All of lore.kernel.org
 help / color / mirror / Atom feed
From: Daniel Borkmann <daniel@iogearbox.net>
To: Lorenz Bauer <lmb@cloudflare.com>,
	Alexei Starovoitov <alexei.starovoitov@gmail.com>
Cc: bpf <bpf@vger.kernel.org>, kernel-team <kernel-team@cloudflare.com>
Subject: Re: Checksum behaviour of bpf_redirected packets
Date: Wed, 6 May 2020 23:55:10 +0200	[thread overview]
Message-ID: <39d3bee2-dcfc-8240-4c78-2110d639d386@iogearbox.net> (raw)
In-Reply-To: <CACAyw9_ygNV1J+PkBJ-i7ysU_Y=rN3Z5adKYExNXCic0gumaow@mail.gmail.com>

On 5/6/20 6:24 PM, Lorenz Bauer wrote:
> On Wed, 6 May 2020 at 02:28, Alexei Starovoitov
> <alexei.starovoitov@gmail.com> wrote:
>> On Mon, May 4, 2020 at 9:12 AM Lorenz Bauer <lmb@cloudflare.com> wrote:
>>>
>>> In our TC classifier cls_redirect [1], we use the following sequence
>>> of helper calls to
>>> decapsulate a GUE (basically IP + UDP + custom header) encapsulated packet:
>>>
>>>    skb_adjust_room(skb, -encap_len,
>>> BPF_ADJ_ROOM_MAC, BPF_F_ADJ_ROOM_FIXED_GSO)
>>>    bpf_redirect(skb->ifindex, BPF_F_INGRESS)
>>>
>>> It seems like some checksums of the inner headers are not validated in
>>> this case.
>>> For example, a TCP SYN packet with invalid TCP checksum is still accepted by the
>>> network stack and elicits a SYN ACK.
>>>
>>> Is this known but undocumented behaviour or a bug? In either case, is
>>> there a work
>>> around I'm not aware of?
>>
>> I thought inner and outer csums are covered by different flags and driver
>> suppose to set the right one depending on level of in-hw checking it did.
> 
> I've figured out what the problem is.

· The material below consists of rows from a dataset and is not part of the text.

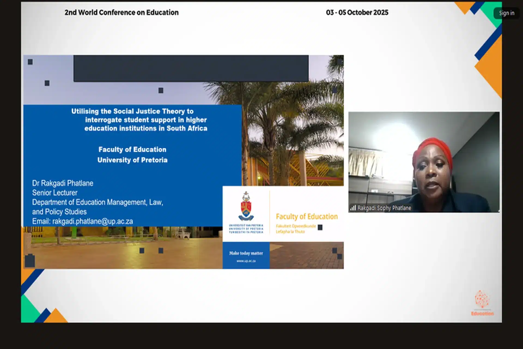This screenshot has height=349, width=523.
Task: Click the dark header bar on the slide
Action: [191, 68]
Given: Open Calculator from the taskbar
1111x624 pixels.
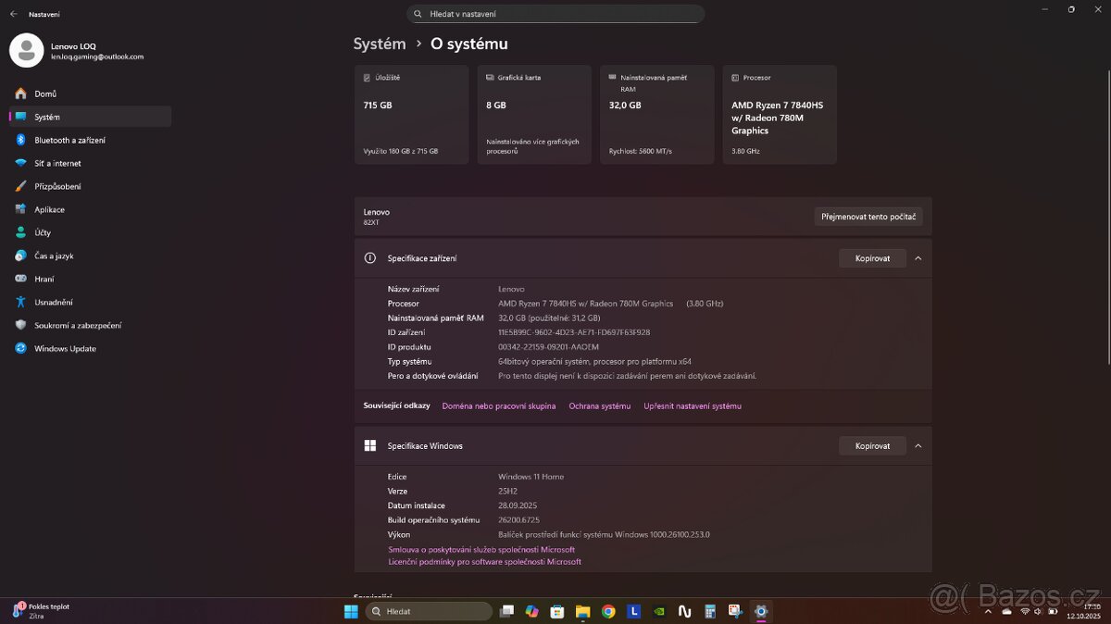Looking at the screenshot, I should click(708, 611).
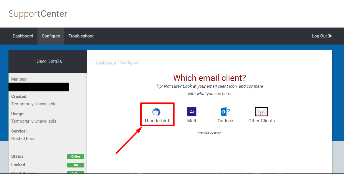Open the Dashboard navigation item
The image size is (344, 174).
(x=23, y=36)
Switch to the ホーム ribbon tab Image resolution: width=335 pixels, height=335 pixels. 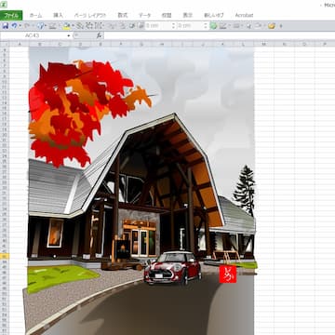(x=36, y=15)
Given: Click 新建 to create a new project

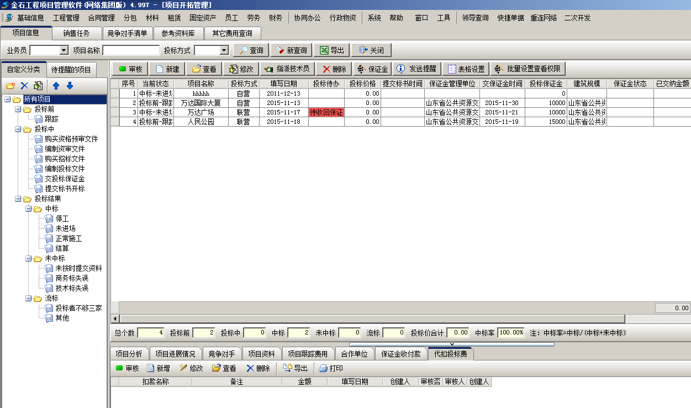Looking at the screenshot, I should pyautogui.click(x=167, y=69).
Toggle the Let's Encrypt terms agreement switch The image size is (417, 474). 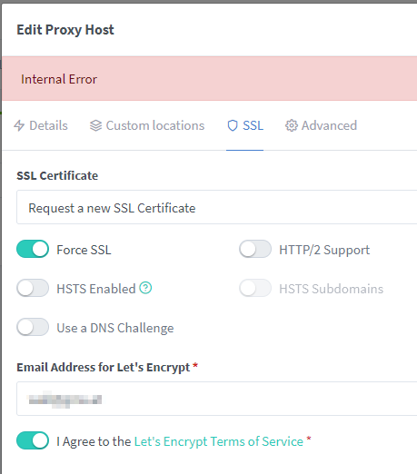pos(33,440)
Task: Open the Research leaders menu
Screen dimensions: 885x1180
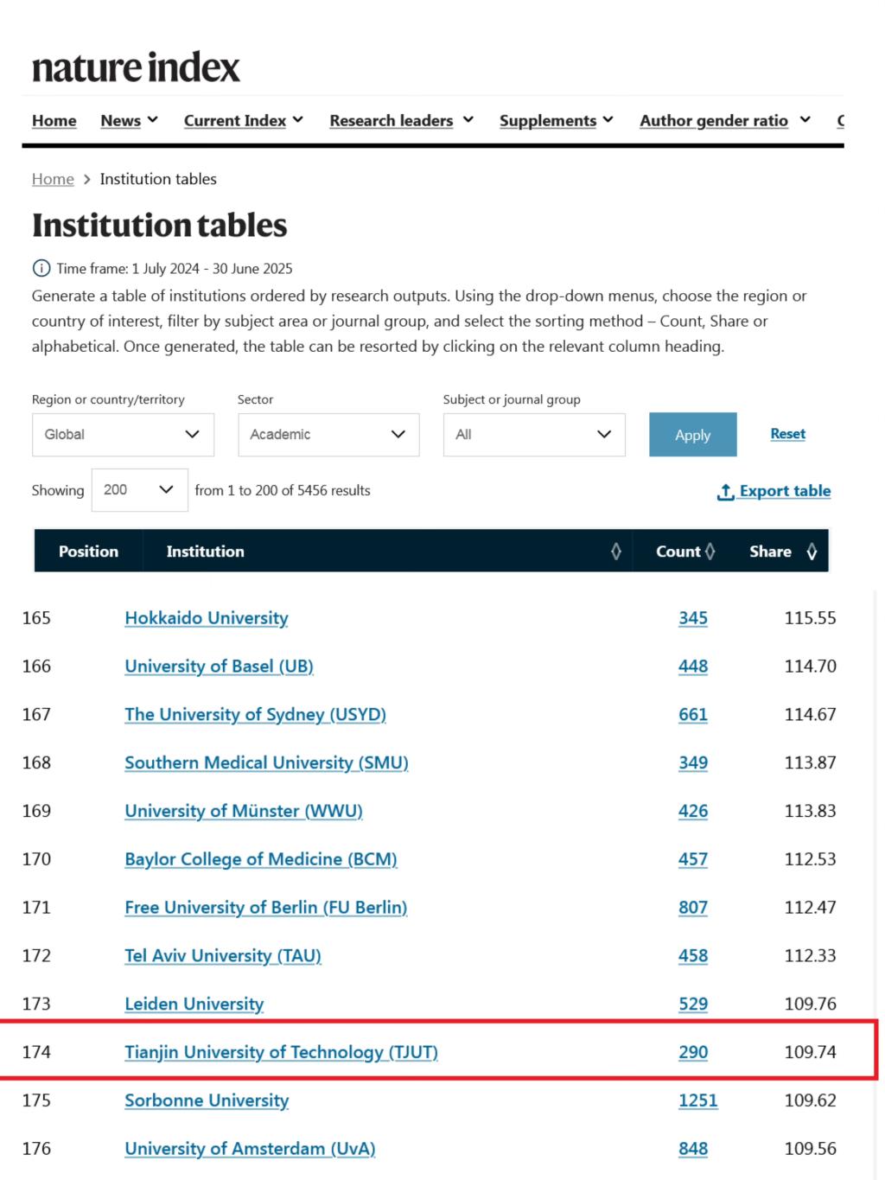Action: pyautogui.click(x=401, y=120)
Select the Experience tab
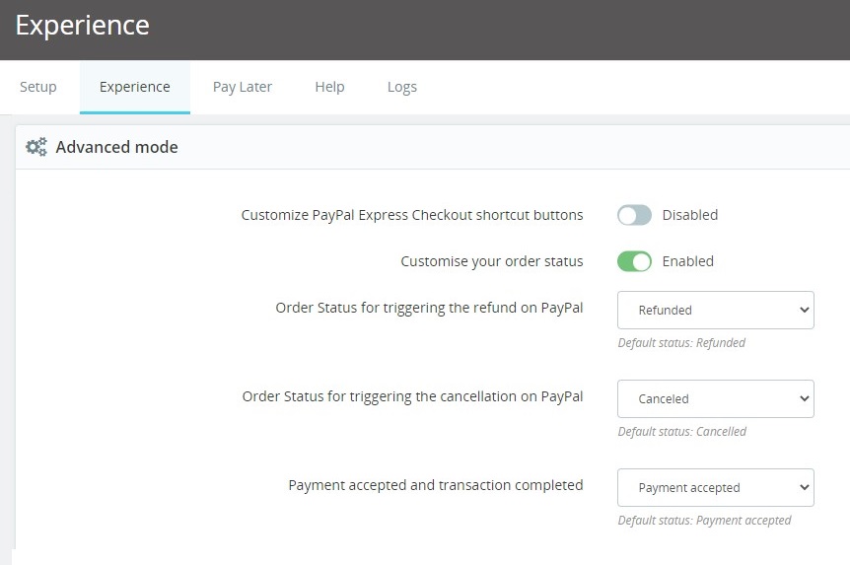 coord(134,87)
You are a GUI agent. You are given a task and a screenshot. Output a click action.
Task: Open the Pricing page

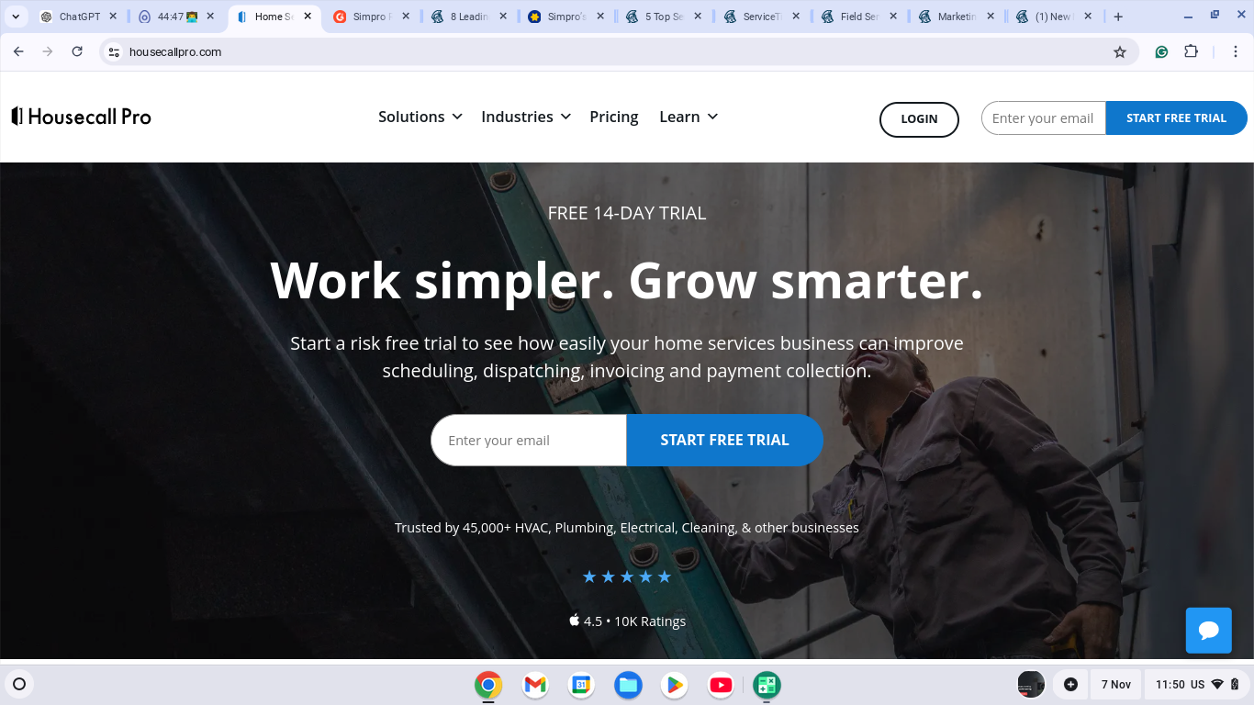tap(614, 117)
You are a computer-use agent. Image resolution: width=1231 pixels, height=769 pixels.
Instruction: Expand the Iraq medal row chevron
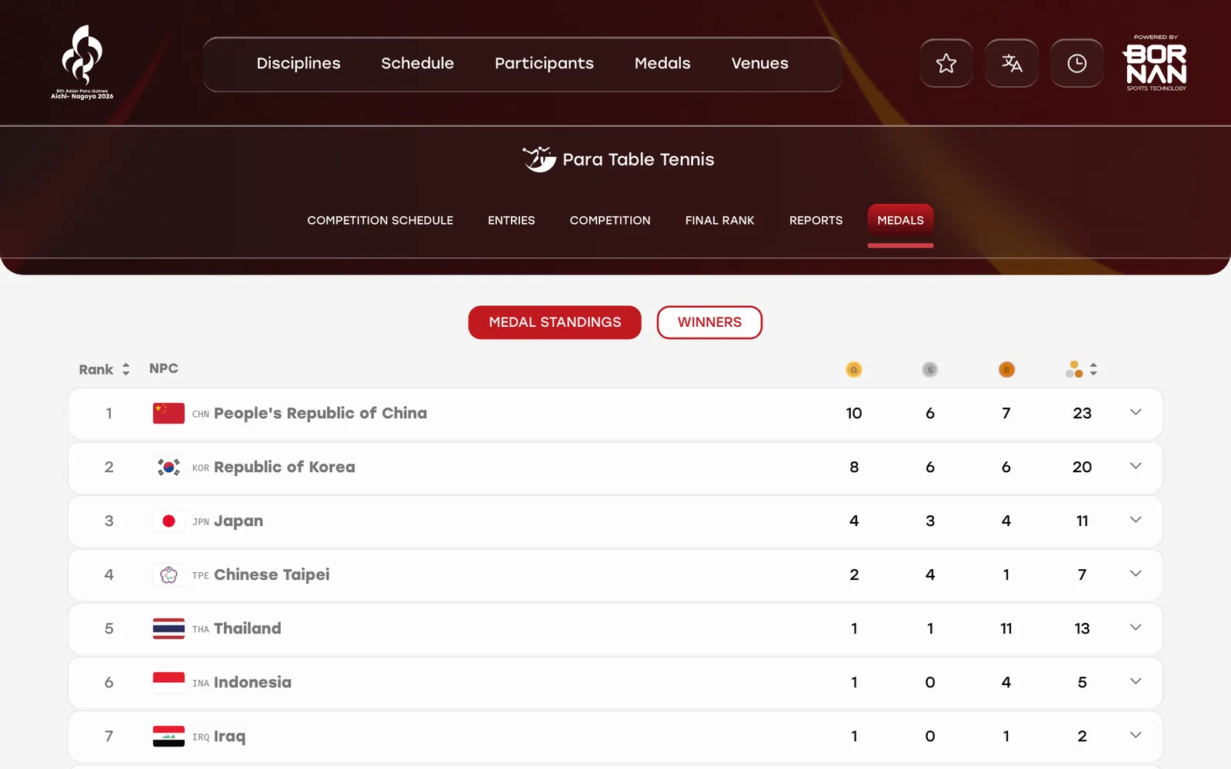1136,735
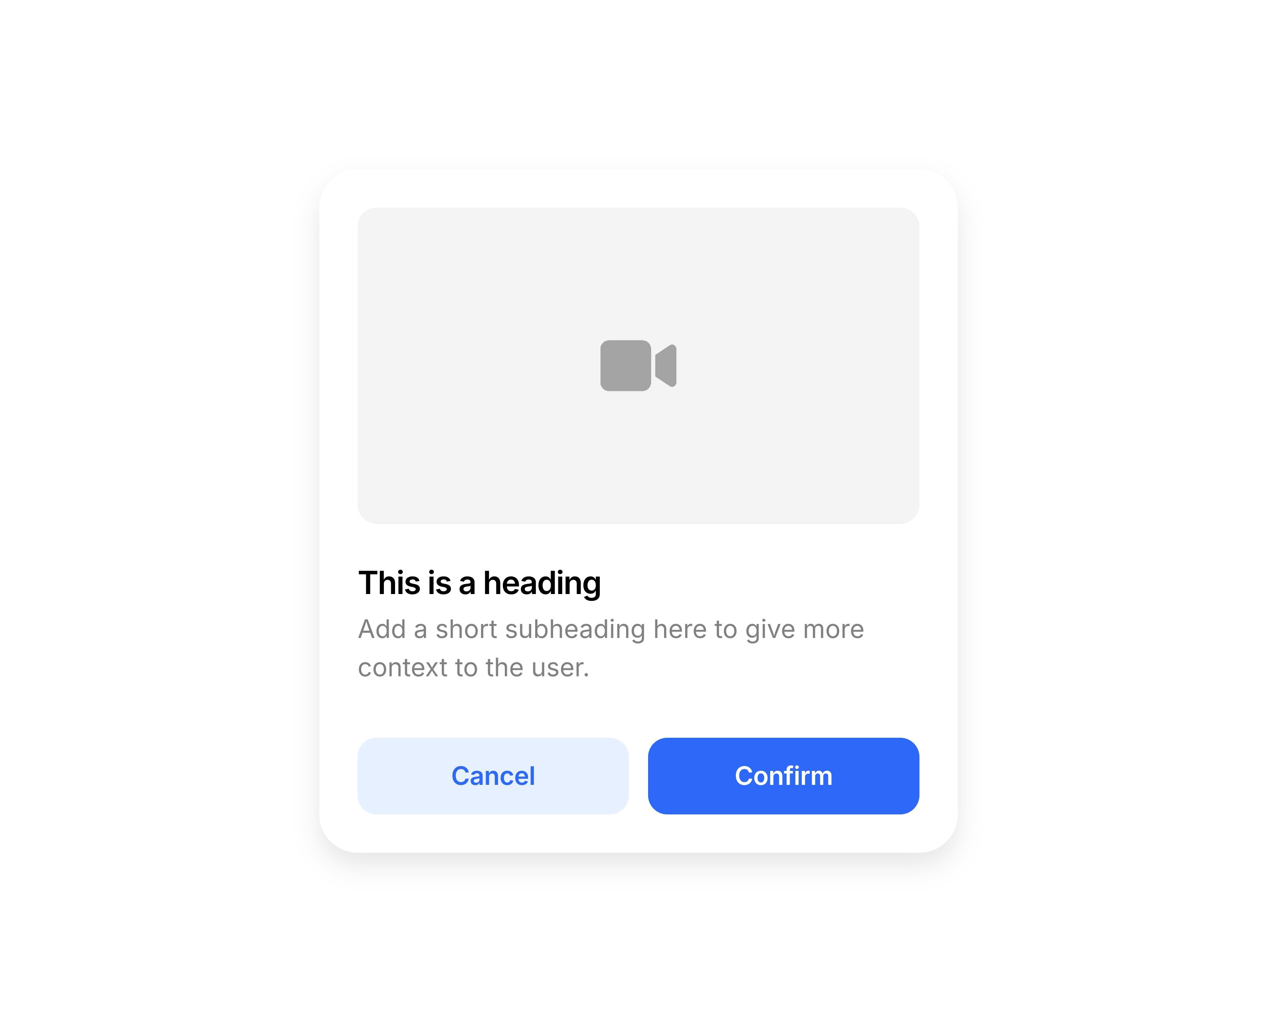Choose the primary solid-blue action button
Image resolution: width=1277 pixels, height=1022 pixels.
pos(783,776)
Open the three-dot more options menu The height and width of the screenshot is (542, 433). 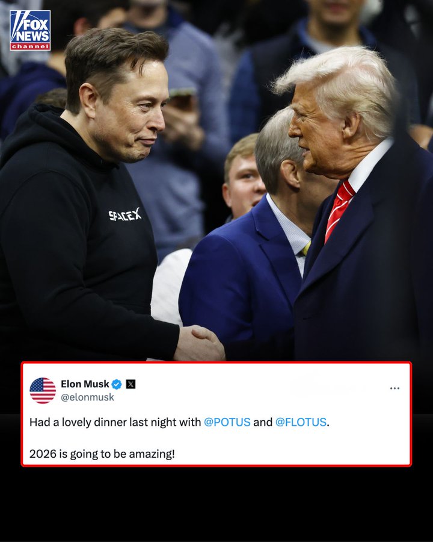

We receive the following packet from
> the driver:
> 
>      | ETH | IP | UDP | GUE | IP | TCP |
>      skb->ip_summed == CHECKSUM_UNNECESSARY
> 
> ip_summed is CHECKSUM_UNNECESSARY because our NICs do rx
> checksum offloading. On this packet we run skb_adjust_room_mac(-encap),
> and get the following:
> 
>      | ETH | IP | TCP |
>      skb->ip_summed == CHECKSUM_UNNECESSARY
> 
> Note that ip_summed is still CHECKSUM_UNNECESSARY. After
> bpf_redirect()ing into the ingress, we end up in tcp_v4_rcv. There
> skb_checksum_init is turned into a no-op due to
> CHECKSUM_UNNECESSARY.
> 
> I think this boils down to bpf_skb_generic_pop not adjusting ip_summed
> accordingly. Unfortunately I don't understand how checksums work
> sufficiently. Daniel, it seems like you wrote the helper, could you
> take a look?

Right, so in the skb_adjust_room() case we're not aware of protocol
specifics. We do handle the csum complete case via skb_postpull_rcsum(),
but not CHECKSUM_UNNECESSARY at the moment. I presume in your case the
skb->csum_level of the original skb prior to skb_adjust_room() call
might have been 0 (that is, covering UDP)? So if we'd add the possibility
to __skb_decr_checksum_unnecessary() via flag, then it would become
skb->ip_summed = CHECKSUM_NONE? And to be generic, we'd need to do the
same for the reverse case. Below is a quick hack (compile tested-only);
would this resolve your case ...

 >>>    skb_adjust_room(skb, -encap_len, BPF_ADJ_ROOM_MAC, BPF_F_ADJ_ROOM_FIXED_GSO|BPF_F_ADJ_ROOM_DEC_CSUM_LEVEL)
 >>>    bpf_redirect(skb->ifindex, BPF_F_INGRESS)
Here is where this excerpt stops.